During the lectures, we explored what we called “Digital Culture,” such as the development of computers, the social significance of GAFA, and wonders of digital games. Those are something universal, and people around the world share more or less the same experience. Probably, a Buddhist Priest in Butan enjoys his/her pastime on YouTube exactly in the same way as I do. Digital Culture literally jumps over existing cultures, and it connects people around the world regardless of their backgrounds. In this sense, people all over the world share one single history of Digital Culture, and the vision of “we are the world” has been achieved by the emergence of Digital Culture.

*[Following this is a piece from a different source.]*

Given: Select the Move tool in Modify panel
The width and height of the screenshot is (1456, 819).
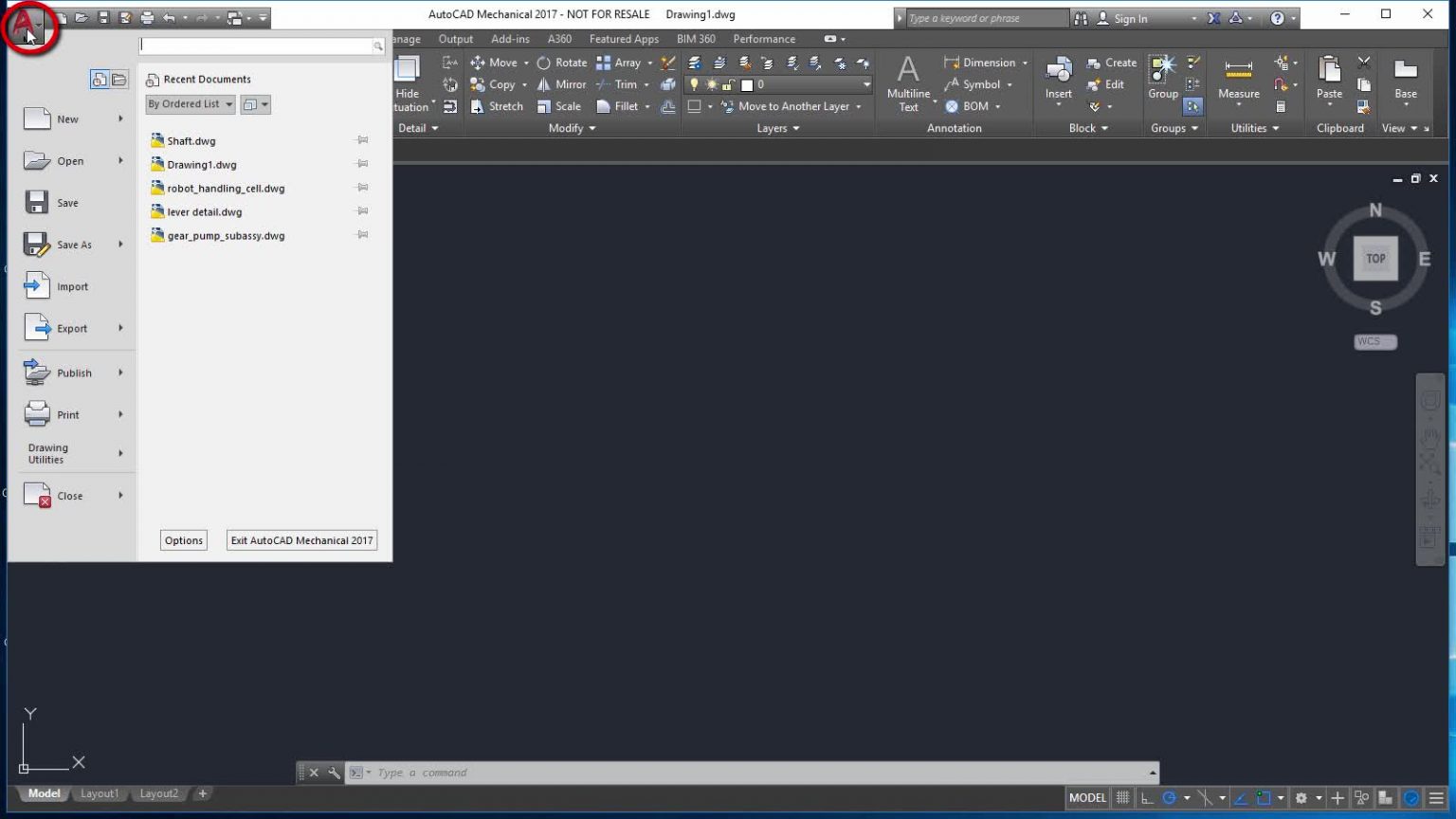Looking at the screenshot, I should [500, 63].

However, we should never forget that connecting something together always brings separation as well. In my view, Digital Culture is closely connected with the idea of non-place, which was coined by the French philosopher Marc Auge. Non-place is a sort of generic space that you can observe in the most part of the world, and they are not related to the geological, cultural and historical context of a place. Escalators, shopping malls, and train stations are good examples for this, and obviously, you inevitably pass through those non-places daily if you are living in a city. Less and less geographic features/limitations/advantages have been reflected on these non-place, and more and more space which is disconnected with geography occupies the world. People share more or less the same experience and history of non-places just in the same way we observe with the emergence of Digital Culture. Today, people partly live independently from geography which have shaped and enriched the diverse histories and cultures of the world for centuries, and the emergence of Digital Culture could be considered as the death sentence of the age of geography.

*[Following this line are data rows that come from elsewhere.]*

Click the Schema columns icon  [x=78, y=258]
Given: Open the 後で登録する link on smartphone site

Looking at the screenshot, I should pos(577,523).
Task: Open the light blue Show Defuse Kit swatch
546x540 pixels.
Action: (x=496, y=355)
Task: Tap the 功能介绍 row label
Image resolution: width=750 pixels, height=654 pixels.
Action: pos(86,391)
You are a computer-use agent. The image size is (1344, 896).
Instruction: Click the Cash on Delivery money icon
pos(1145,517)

Furthermore, such universal nature of Digital Culture could be compared with the nature of colonialism. In the 19th century and the early 20th century, the dominance of Europe (and some other countries including Japan, to be precise) spread all over the world with the self-justification of being the evangelists of modernization. The gap in technological advancement between developed/developing countries then formulated the positions of colonizer/colonized people. In the 21st century, the pretext of modernization has been substituted by digitalization, and the “colonizer” changed its form from countries into super powerful international companies, notably for example so-called GAFA. Like imperial countries in previous centuries created the ruling structure of their colonies by dominating their infrastructures people use daily, what those powerful international companies today invented have become indispensable social infrastructure of the 21st century. Even though those companies have their rivals technically, their siege of important parts of our daily lives seems not to have changed for the following decades. We can hardly expect life without search engine systems, online shoppings, social media platforms, and computers. If I may paraphrase, Digital Culture is the ultimate weapon to colonize the entire world which generalizes, neutralizes, and mediates any people around the world.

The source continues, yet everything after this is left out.